Catherine Pozniak, a Sprayberry High School graduate who’s been a teacher and state education administrator, has announced her campaign for Post 4 on the Cobb Board of Education.Catherine Pozniak, Cobb school board candidate

Post 4 includes the Sprayberry and Kell and part of the Lassiter High School clusters in a seat that’s been redrawn for the 2022 elections.

The seat is held by third-term Republican David Chastain, currently the Cobb school board chairman.

Earlier this week Pozniak declared her intent to run in the May 24 primary as a Democrat.

Her campaign website can be found by clicking here.

Pozniak, who graduated from Sprayberry in 1997, also attended Kincaid Elementary School and Daniell Middle School.

She said she’s running because the current Cobb school board hasn’t done much planning to help students recover from disruptions caused by COVID-19 closures, including use of more than $250 million in federal relief aid to help students.

She said “it’s been disappointing to see partisanship from our Board’s leaders when our schools need their support the most.

“The Board hasn’t even laid out goals since 2018, before the pandemic,” Pozniak said. “So of course there isn’t a plan for any of this.”
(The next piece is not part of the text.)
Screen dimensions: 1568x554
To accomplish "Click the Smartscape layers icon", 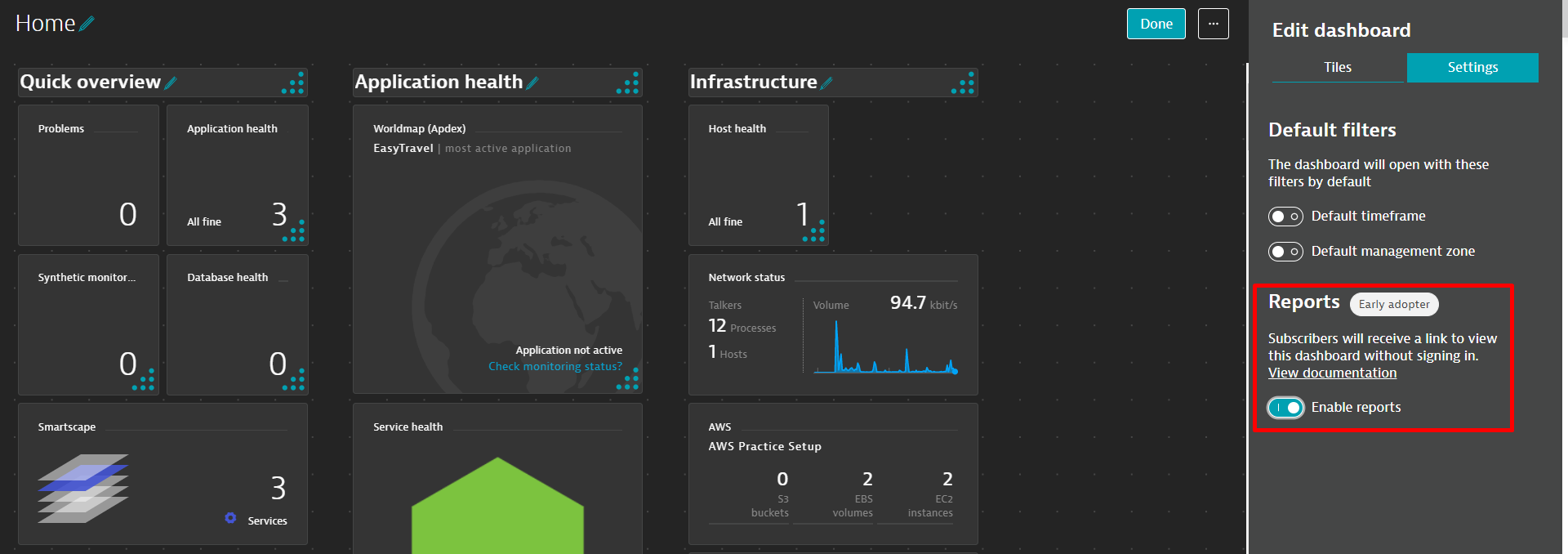I will [82, 488].
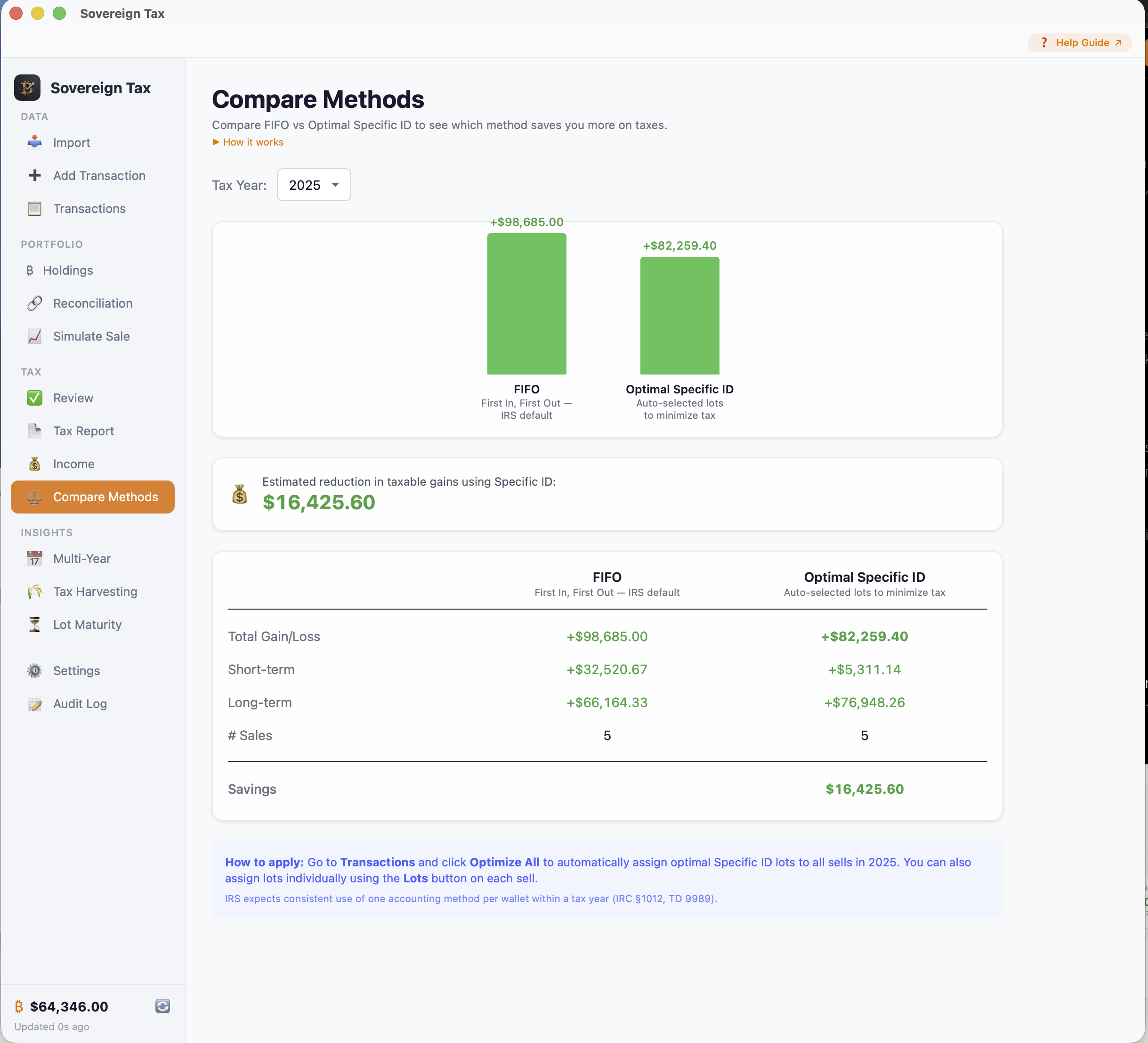Viewport: 1148px width, 1043px height.
Task: Open the Import data panel
Action: coord(71,142)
Republicans currently hold a 4-3 edge on the Cobb school board. Chastain, who has indicated he will be seeking a fourth term, is the only GOP member up for re-election this year.

Pozniak earned a bachelor’s degree from the University of Sydney in Australia, a master’s degree from the University of Cambridge, and a doctorate in educational leadership from Harvard University.

She taught in a school on a Lakota reservation in South Dakota and was an assistant state superintendent of education for fiscal operations in Louisiana and the head of an educational non-profit in Baton Rouge, La.

Pozniak currently is principal at Watershed Advisors, an educational and workforce consultancy started by the former Louisiana school superintendent.

Tammy Andress, a former Lassiter PTSA co-president who ran for Post 5 on the Cobb school board in 2020, said Thursday on her former campaign page that she was considering a run for Post 4 this year following redistricting.

But Andress, a Democrat, said she’s supporting Pozniak, whom she said has a “wealth of experience, knowledge, passion, empathy and determination she would bring to our School Board. She’s the real deal!!!”

Austin Heller, a Kennesaw State University student, previously announced his campaign as a Democrat for Post 4, but was drawn out in reapportionment.

Primary qualifying takes place next week.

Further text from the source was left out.